South Africa’s PMI Rises as Weak Rand Boosts Demand for GoodsFranz Wild
South Africa’s purchasing managers’ index rose in February, showing an expansion in factory output for the first time in six months, as a weaker rand helped boost demand for locally produced goods, Kagiso Tiso Holdings said.
The seasonally adjusted index increased to 53.6 from 49.1 in January, Johannesburg-based Kagiso said in an e-mailed statement today. An index level below 50 indicates a contraction in factory output. The Bureau for Economic Research, based at the University of Stellenbosch near Cape Town, conducts the PMI survey for Kagiso.
“The significant improvement in new sales orders may reflect a turnaround in demand for locally-manufactured goods,” Abdul Davids, the head of research at Kagiso Asset Management, said in the statement. “Tentative indications of an improvement in the EU and U.S. economies at the start of this year may have contributed to the increased demand for manufactured goods and a sustained recovery in demand will require improved gross domestic product growth in these regions.”
Africa’s largest economy grew 2.1 percent, more than expected, in the final quarter of last year as manufacturing and agricultural output expanded. The rand has this year fallen 6.2 percent versus the dollar, making South African goods more competitive in the European Union and other overseas markets. Only the Japanese yen and the British pound were weaker among 16 major currencies tracked by Bloomberg.

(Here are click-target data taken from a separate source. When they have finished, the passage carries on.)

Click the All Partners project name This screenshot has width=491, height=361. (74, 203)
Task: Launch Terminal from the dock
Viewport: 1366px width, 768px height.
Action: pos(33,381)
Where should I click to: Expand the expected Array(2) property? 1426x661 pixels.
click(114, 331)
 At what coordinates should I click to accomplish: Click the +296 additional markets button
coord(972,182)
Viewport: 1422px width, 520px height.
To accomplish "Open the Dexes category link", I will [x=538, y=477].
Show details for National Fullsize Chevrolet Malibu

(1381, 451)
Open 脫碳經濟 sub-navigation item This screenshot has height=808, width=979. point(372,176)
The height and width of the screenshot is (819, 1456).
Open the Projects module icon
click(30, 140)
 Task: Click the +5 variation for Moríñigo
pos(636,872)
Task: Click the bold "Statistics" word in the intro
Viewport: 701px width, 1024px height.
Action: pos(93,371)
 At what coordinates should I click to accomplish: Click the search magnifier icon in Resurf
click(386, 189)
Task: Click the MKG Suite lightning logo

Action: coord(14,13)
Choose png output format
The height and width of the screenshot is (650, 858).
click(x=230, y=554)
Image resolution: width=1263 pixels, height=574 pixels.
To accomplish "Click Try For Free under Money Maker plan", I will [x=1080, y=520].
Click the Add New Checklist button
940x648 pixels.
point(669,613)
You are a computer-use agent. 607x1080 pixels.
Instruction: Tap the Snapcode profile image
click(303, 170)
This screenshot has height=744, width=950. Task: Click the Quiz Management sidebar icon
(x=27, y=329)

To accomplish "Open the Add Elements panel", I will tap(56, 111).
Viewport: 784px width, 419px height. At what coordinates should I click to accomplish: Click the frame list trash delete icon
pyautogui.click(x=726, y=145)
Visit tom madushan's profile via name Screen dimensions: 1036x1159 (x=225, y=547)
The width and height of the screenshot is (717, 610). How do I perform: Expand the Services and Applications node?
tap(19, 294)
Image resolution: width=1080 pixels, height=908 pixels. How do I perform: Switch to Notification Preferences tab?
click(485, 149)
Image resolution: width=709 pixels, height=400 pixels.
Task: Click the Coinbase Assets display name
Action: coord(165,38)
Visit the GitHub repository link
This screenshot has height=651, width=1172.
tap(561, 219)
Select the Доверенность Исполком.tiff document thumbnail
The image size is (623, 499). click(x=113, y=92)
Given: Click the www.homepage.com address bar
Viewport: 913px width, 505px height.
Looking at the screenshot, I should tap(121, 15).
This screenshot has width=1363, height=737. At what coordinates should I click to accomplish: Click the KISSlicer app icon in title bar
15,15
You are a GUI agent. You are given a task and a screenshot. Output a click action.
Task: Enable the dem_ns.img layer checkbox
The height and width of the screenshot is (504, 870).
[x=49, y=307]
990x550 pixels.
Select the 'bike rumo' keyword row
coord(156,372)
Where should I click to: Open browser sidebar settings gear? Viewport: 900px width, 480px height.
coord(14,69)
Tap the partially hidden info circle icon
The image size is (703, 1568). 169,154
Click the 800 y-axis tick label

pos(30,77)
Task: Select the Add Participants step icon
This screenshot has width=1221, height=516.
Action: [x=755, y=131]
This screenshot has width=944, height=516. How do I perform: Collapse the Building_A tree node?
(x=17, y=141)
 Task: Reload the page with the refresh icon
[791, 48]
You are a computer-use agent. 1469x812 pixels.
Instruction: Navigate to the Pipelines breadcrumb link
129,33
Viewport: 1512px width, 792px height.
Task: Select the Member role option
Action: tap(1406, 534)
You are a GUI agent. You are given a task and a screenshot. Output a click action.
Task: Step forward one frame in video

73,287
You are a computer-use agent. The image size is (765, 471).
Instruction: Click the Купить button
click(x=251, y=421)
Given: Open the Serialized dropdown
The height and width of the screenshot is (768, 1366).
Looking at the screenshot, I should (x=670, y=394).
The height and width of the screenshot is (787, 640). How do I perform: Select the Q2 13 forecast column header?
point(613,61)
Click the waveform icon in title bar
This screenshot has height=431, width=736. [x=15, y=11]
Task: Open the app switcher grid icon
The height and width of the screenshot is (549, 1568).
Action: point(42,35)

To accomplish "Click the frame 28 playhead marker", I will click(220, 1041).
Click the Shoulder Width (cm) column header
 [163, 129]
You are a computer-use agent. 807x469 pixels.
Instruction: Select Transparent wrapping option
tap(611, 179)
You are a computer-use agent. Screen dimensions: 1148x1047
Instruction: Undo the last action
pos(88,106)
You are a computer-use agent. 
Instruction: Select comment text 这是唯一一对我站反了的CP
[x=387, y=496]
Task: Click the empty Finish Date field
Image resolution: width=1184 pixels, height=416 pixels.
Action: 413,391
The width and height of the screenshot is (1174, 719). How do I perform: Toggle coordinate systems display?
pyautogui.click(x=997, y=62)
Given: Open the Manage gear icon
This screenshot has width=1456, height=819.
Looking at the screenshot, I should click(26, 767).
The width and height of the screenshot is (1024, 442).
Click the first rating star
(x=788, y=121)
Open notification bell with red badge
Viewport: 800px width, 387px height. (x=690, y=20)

The index measuring employment advanced 3.4 points to 45.7, Kagiso said. The business activity index rose 2.6 points to 52.2, while the new sales orders index increased 9.3 points to 60.2, it said. The price sub-index rose to 86.
South Africa’s energy regulator yesterday ruled Eskom Holdings SOC Ltd., the utility that supplies 95 percent of the country’s electricity, is allowed to raise prices by an average 8 percent in each of the next five years, half the annual increase it requested.
“The lower-than-expected tariff increases are welcomed and should assist in improving the sector’s global competitiveness,” Davids said.